EXERCISE BRIEF =
The full listing should be written out verbatim, and its images should be dropped.

DATA SHOWN: Begin

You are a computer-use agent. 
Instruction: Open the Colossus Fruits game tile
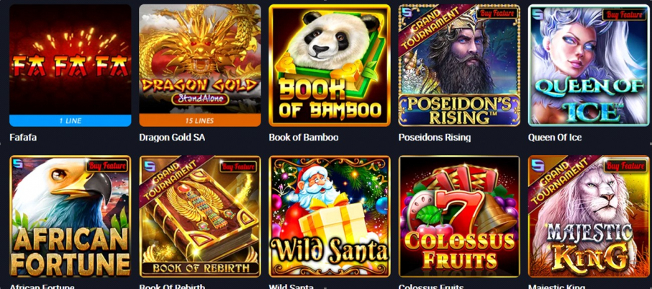[x=459, y=216]
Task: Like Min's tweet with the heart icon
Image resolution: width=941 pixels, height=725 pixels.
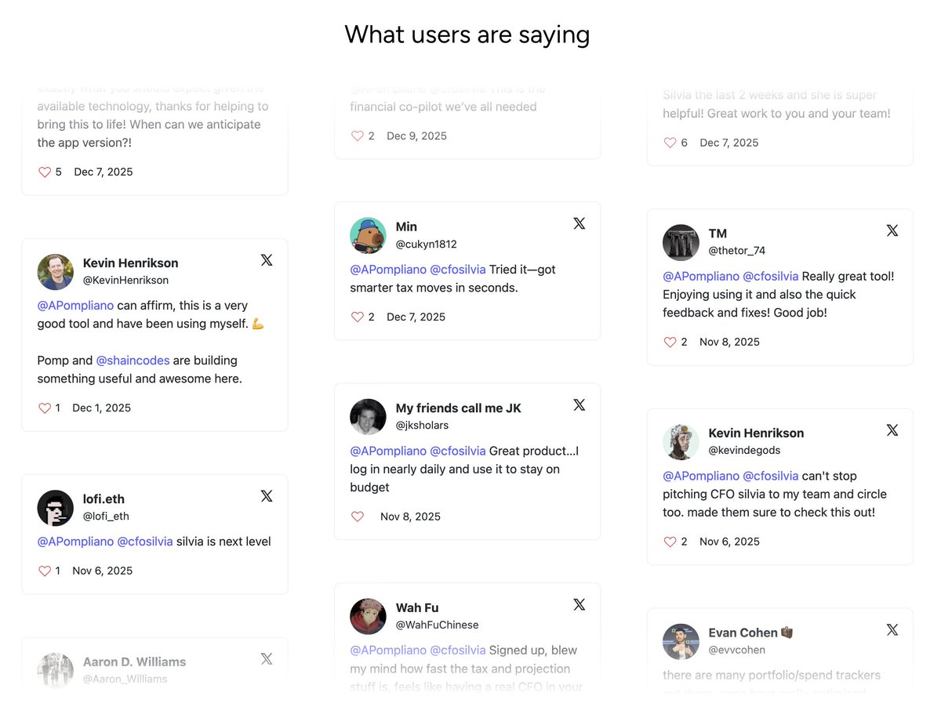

DATA SHOWN: End

ANSWER BOX =
You are a computer-use agent. 
Instruction: Open the Colossus Fruits game tile
[x=459, y=216]
Task: Like Min's tweet with the heart icon
Image resolution: width=941 pixels, height=725 pixels.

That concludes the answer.